[Saved entries]
((

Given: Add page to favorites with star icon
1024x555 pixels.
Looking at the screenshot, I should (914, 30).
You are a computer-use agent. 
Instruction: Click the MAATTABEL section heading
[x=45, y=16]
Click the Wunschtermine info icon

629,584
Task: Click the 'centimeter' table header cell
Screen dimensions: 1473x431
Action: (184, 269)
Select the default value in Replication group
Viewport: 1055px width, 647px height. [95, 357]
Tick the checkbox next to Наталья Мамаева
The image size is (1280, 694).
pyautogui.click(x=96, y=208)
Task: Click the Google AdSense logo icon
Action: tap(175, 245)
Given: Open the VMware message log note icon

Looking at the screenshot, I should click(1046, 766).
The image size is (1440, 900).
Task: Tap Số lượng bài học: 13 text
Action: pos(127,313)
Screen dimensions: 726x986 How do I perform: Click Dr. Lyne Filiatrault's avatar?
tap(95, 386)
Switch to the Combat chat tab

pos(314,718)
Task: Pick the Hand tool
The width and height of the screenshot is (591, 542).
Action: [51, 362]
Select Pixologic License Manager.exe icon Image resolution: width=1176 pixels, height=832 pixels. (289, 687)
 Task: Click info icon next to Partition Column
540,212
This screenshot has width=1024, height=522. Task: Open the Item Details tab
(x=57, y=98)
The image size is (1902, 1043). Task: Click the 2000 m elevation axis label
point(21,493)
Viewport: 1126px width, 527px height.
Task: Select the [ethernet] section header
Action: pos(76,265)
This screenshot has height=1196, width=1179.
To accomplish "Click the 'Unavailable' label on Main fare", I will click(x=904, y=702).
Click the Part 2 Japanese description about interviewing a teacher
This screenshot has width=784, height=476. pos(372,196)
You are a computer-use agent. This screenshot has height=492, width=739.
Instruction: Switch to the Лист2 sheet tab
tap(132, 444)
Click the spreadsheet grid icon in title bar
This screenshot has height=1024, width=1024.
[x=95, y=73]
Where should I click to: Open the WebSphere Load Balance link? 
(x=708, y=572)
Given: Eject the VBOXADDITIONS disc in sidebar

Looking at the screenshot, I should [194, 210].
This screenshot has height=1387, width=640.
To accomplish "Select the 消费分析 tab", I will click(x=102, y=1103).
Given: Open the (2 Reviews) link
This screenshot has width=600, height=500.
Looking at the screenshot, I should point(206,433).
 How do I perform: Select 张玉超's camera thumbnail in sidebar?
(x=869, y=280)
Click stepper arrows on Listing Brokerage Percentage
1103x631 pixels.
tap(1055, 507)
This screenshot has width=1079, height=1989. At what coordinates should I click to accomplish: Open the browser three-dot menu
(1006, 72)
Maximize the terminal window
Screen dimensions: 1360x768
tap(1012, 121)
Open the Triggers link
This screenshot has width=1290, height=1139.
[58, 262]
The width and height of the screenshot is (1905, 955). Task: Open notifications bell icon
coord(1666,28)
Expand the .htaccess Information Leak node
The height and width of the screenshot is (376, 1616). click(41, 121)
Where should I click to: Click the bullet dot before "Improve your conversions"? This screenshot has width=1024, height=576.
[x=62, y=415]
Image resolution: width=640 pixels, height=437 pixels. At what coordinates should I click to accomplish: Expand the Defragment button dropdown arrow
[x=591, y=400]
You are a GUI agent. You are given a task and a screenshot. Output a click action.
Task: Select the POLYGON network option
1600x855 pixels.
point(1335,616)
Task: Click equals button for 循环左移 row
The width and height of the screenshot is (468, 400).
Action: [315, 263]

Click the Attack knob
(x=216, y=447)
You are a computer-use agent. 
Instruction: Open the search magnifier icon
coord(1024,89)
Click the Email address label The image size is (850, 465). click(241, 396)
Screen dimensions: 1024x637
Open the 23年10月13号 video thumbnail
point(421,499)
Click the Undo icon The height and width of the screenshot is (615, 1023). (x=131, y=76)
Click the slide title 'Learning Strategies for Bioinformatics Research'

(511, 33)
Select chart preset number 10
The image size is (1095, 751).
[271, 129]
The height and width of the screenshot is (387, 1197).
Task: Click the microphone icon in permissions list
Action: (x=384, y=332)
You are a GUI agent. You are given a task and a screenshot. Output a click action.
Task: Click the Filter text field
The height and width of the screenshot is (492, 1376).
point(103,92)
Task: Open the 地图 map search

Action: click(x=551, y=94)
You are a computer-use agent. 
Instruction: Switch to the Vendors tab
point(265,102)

))

What is expected: Exact repetition of every entry in the data is required.

Answer to this problem:
Given: Add page to favorites with star icon
1024x555 pixels.
Looking at the screenshot, I should (914, 30).
You are a computer-use agent. 
Instruction: Click the MAATTABEL section heading
[x=45, y=16]
Click the Wunschtermine info icon

629,584
Task: Click the 'centimeter' table header cell
Screen dimensions: 1473x431
Action: (184, 269)
Select the default value in Replication group
Viewport: 1055px width, 647px height. [95, 357]
Tick the checkbox next to Наталья Мамаева
The image size is (1280, 694).
pyautogui.click(x=96, y=208)
Task: Click the Google AdSense logo icon
Action: tap(175, 245)
Given: Open the VMware message log note icon

Looking at the screenshot, I should click(1046, 766).
The image size is (1440, 900).
Task: Tap Số lượng bài học: 13 text
Action: pos(127,313)
Screen dimensions: 726x986 How do I perform: Click Dr. Lyne Filiatrault's avatar?
tap(95, 386)
Switch to the Combat chat tab

pos(314,718)
Task: Pick the Hand tool
The width and height of the screenshot is (591, 542).
Action: [51, 362]
Select Pixologic License Manager.exe icon Image resolution: width=1176 pixels, height=832 pixels. (289, 687)
 Task: Click info icon next to Partition Column
540,212
This screenshot has width=1024, height=522. Task: Open the Item Details tab
(x=57, y=98)
The image size is (1902, 1043). Task: Click the 2000 m elevation axis label
point(21,493)
Viewport: 1126px width, 527px height.
Task: Select the [ethernet] section header
Action: pos(76,265)
This screenshot has height=1196, width=1179.
To accomplish "Click the 'Unavailable' label on Main fare", I will click(x=904, y=702).
Click the Part 2 Japanese description about interviewing a teacher
This screenshot has width=784, height=476. pos(372,196)
You are a computer-use agent. This screenshot has height=492, width=739.
Instruction: Switch to the Лист2 sheet tab
tap(132, 444)
Click the spreadsheet grid icon in title bar
This screenshot has height=1024, width=1024.
[x=95, y=73]
Where should I click to: Open the WebSphere Load Balance link? 
(x=708, y=572)
Given: Eject the VBOXADDITIONS disc in sidebar

Looking at the screenshot, I should [194, 210].
This screenshot has height=1387, width=640.
To accomplish "Select the 消费分析 tab", I will click(x=102, y=1103).
Given: Open the (2 Reviews) link
This screenshot has width=600, height=500.
Looking at the screenshot, I should point(206,433).
 How do I perform: Select 张玉超's camera thumbnail in sidebar?
(x=869, y=280)
Click stepper arrows on Listing Brokerage Percentage
1103x631 pixels.
tap(1055, 507)
This screenshot has width=1079, height=1989. At what coordinates should I click to accomplish: Open the browser three-dot menu
(1006, 72)
Maximize the terminal window
Screen dimensions: 1360x768
tap(1012, 121)
Open the Triggers link
This screenshot has width=1290, height=1139.
[58, 262]
The width and height of the screenshot is (1905, 955). Task: Open notifications bell icon
coord(1666,28)
Expand the .htaccess Information Leak node
The height and width of the screenshot is (376, 1616). click(41, 121)
Where should I click to: Click the bullet dot before "Improve your conversions"? This screenshot has width=1024, height=576.
[x=62, y=415]
Image resolution: width=640 pixels, height=437 pixels. At what coordinates should I click to accomplish: Expand the Defragment button dropdown arrow
[x=591, y=400]
You are a GUI agent. You are given a task and a screenshot. Output a click action.
Task: Select the POLYGON network option
1600x855 pixels.
point(1335,616)
Task: Click equals button for 循环左移 row
The width and height of the screenshot is (468, 400).
Action: [315, 263]

Click the Attack knob
(x=216, y=447)
You are a computer-use agent. 
Instruction: Open the search magnifier icon
coord(1024,89)
Click the Email address label The image size is (850, 465). click(241, 396)
Screen dimensions: 1024x637
Open the 23年10月13号 video thumbnail
point(421,499)
Click the Undo icon The height and width of the screenshot is (615, 1023). (x=131, y=76)
Click the slide title 'Learning Strategies for Bioinformatics Research'

(511, 33)
Select chart preset number 10
The image size is (1095, 751).
[271, 129]
The height and width of the screenshot is (387, 1197).
Task: Click the microphone icon in permissions list
Action: (x=384, y=332)
You are a GUI agent. You are given a task and a screenshot. Output a click action.
Task: Click the Filter text field
The height and width of the screenshot is (492, 1376).
point(103,92)
Task: Open the 地图 map search

Action: click(x=551, y=94)
You are a computer-use agent. 
Instruction: Switch to the Vendors tab
point(265,102)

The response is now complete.